This thread has been locked.

If you have a related question, please click the "Ask a related question" button in the top right corner. The newly created question will be automatically linked to this question.

Ethernet receiver is stalling

I am working with an AM335x and ISDK V1.1.0.3. When the Ethernet driver is flooded with small packets, the Ethernet receiver can run out of buffer descriptors causing it to stall. The Ethernet receive will no longer generate any receive interrupts. My issue is directly related to the post at e2e.ti.com/.../252188 and the problem was explained by Sudhakar Ayyasamy. However, the answer to that post does not work in all situations including my application. The answer to that post is to disable ALL interrupts, which would negatively affect all other interrupt handlers.

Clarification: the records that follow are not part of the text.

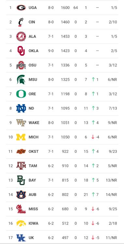
Task: Click the Alabama Crimson Tide logo
Action: click(x=21, y=36)
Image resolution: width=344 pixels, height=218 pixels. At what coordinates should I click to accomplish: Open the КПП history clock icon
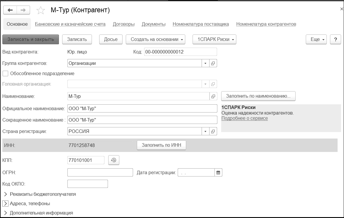(114, 160)
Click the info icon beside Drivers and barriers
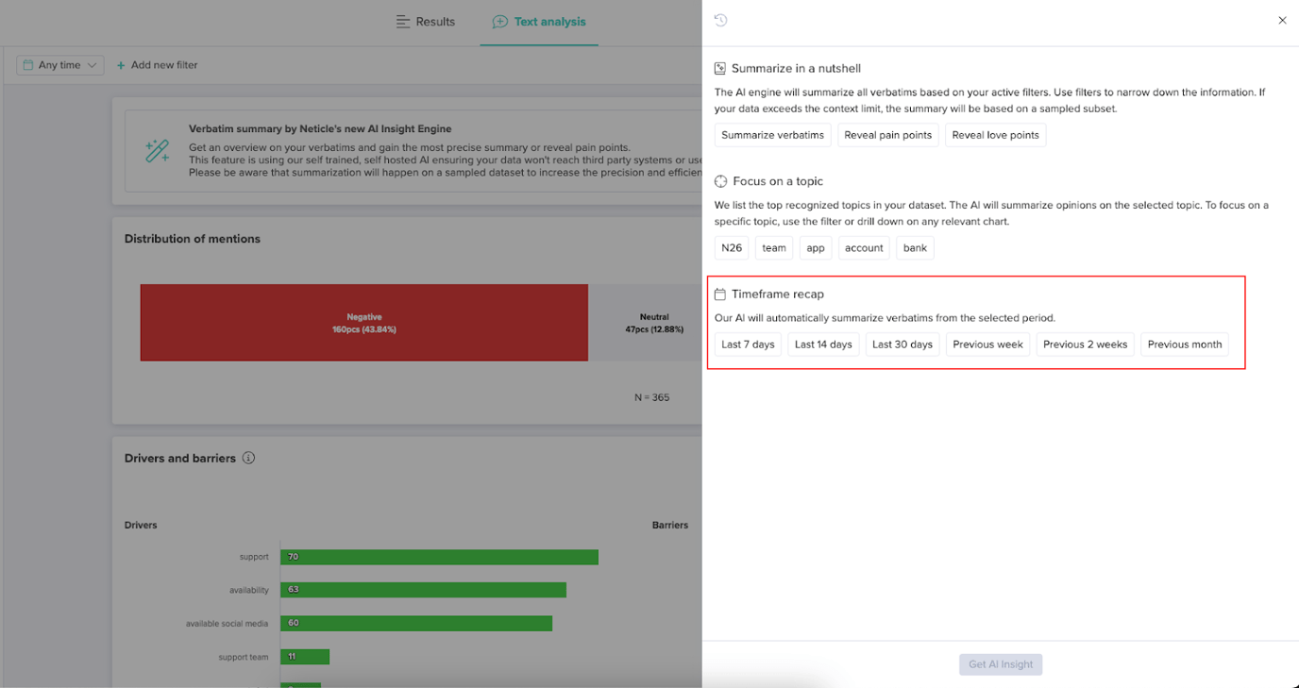The image size is (1299, 688). [x=248, y=459]
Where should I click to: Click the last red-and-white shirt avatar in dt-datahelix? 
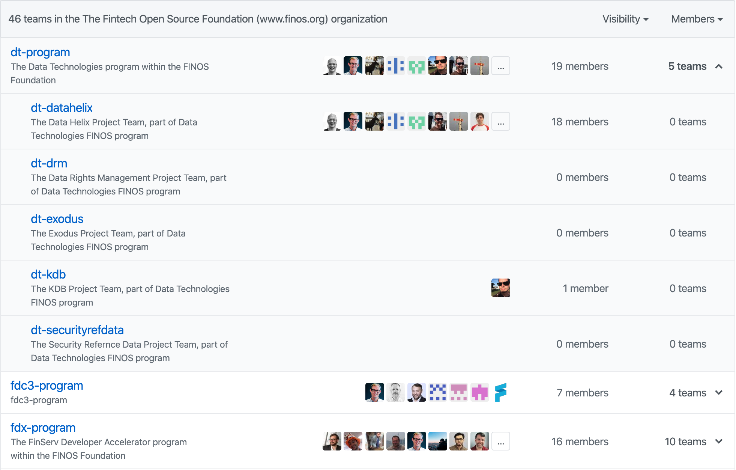pyautogui.click(x=479, y=122)
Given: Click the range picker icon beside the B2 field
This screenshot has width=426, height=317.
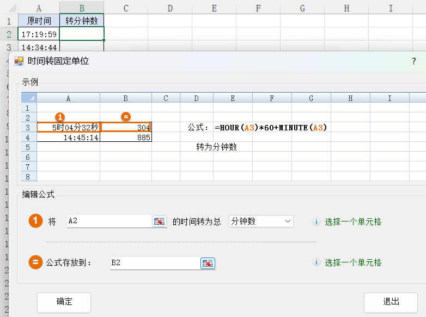Looking at the screenshot, I should 208,263.
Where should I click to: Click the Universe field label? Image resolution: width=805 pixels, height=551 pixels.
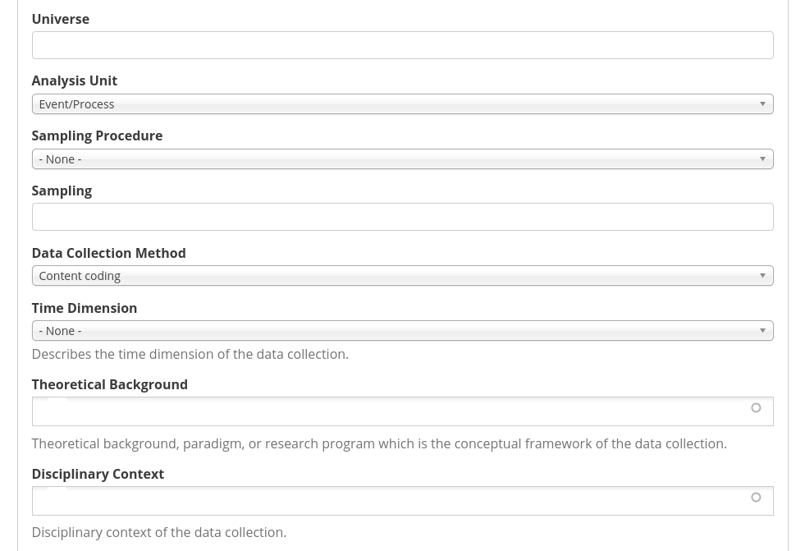(61, 19)
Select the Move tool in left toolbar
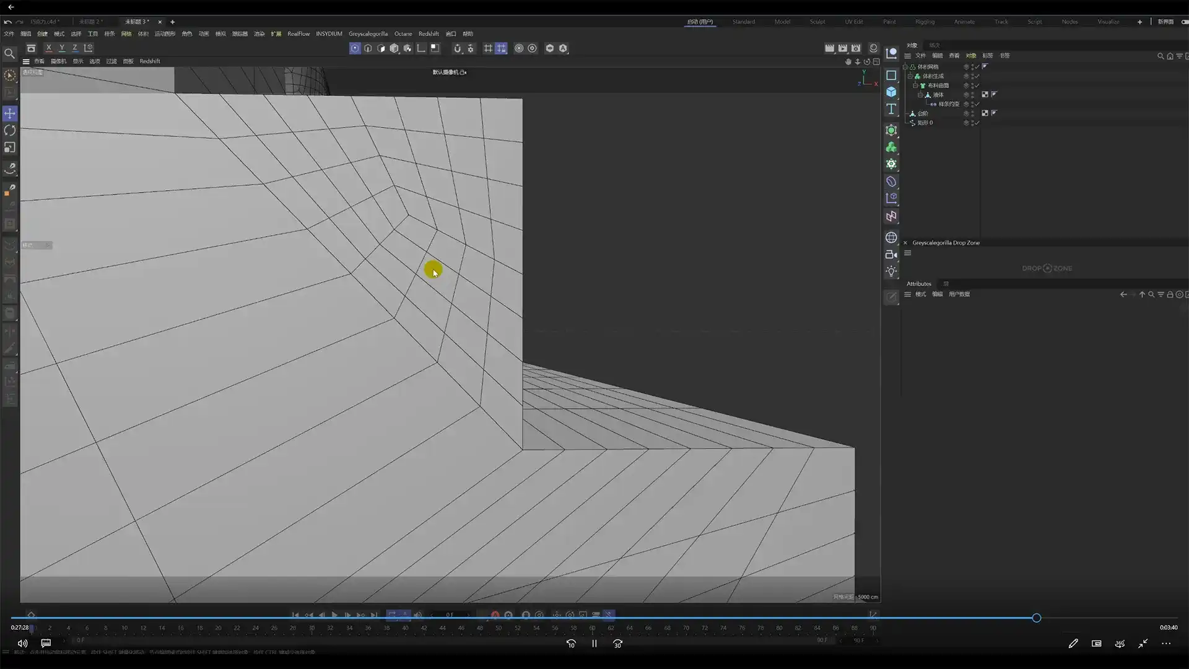This screenshot has width=1189, height=669. pyautogui.click(x=10, y=113)
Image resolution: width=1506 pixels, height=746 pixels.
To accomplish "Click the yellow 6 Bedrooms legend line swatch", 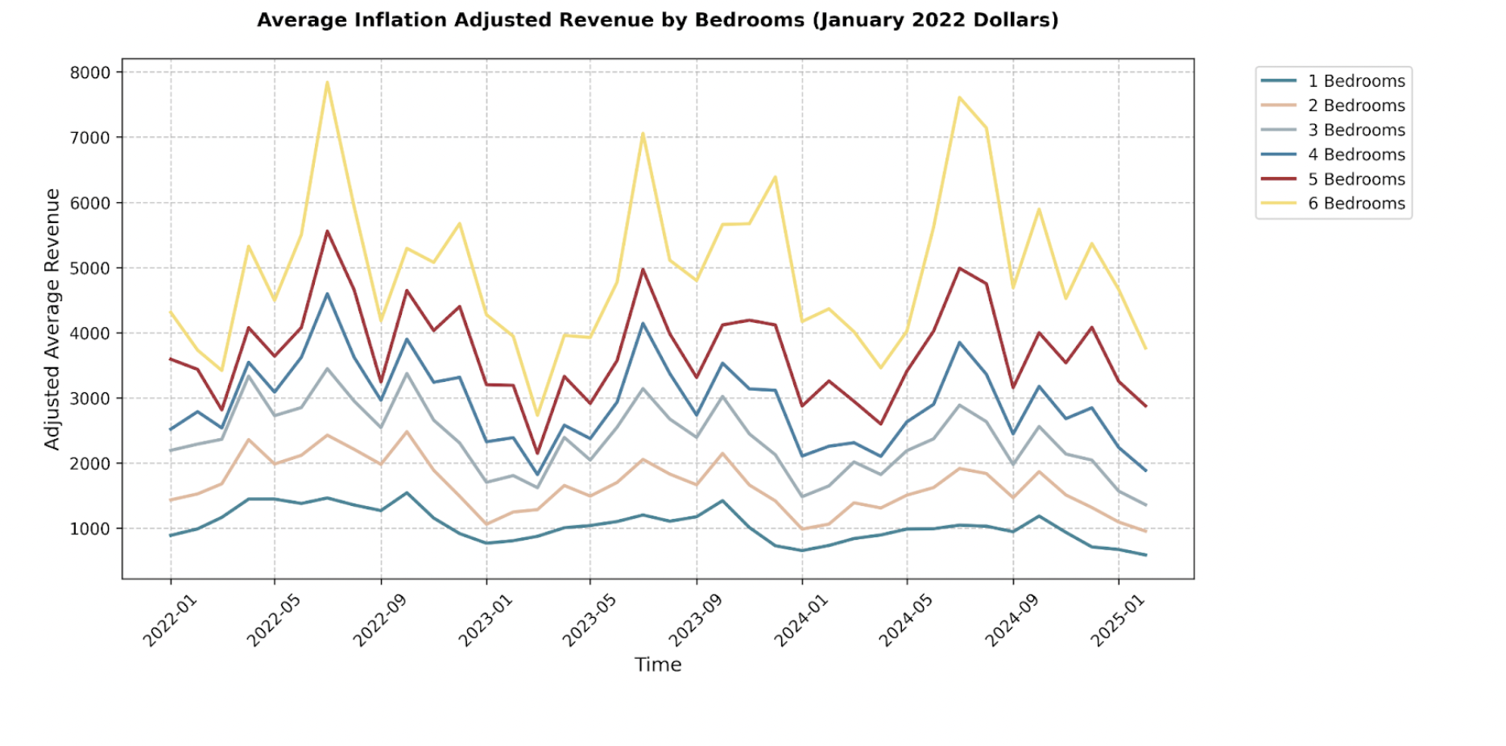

I would like to ask TI, and everyone else, if there is any way to detect when the Ethernet receiver has stalled? I believe Sudhakar Ayyasamy stated that it's not possible to recover from this error. However, I believe I may have been able to restart the Ethernet receiver by calling CPSWCPDMARxHdrDescPtrWrite(). The problem is that I don't know how to detect when the Ethernet receiver is stalled. I have looked at the register values, but the register values look correct even when the receiver is stalled. I would appreciate any help in detecting this issue.

Currently, my workaround is to add more buffer descriptors to prevent the receiver from running out of descriptors. However, there is always the possibility of running out of buffers.

  • This is a driver bug, plain and simple. Running out of descriptors should never result in any adverse effect other than dropped packets until fresh descriptors are queued.

    I'm not familiar with NDK, but I'm assuming this is similar code to StarterWare's cpsw driver? I once briefly looked at it and I recall it looked seriously weird. If Sudhakar is right in that the descriptors are linked into a circular list, then that is in itself a major bug, since CPDMA expects a NULL-terminated list of descriptors.

  • fyang said:
    I would like to ask TI, and everyone else, if there is any way to detect when the Ethernet receiver has stalled? I believe Sudhakar Ayyasamy stated that it's not possible to recover from this error. However, I believe I may have been able to restart the Ethernet receiver by calling CPSWCPDMARxHdrDescPtrWrite(). The problem is that I don't know how to detect when the Ethernet receiver is stalled. I have looked at the register values, but the register values look correct even when the receiver is stalled. I would appreciate any help in detecting this issue.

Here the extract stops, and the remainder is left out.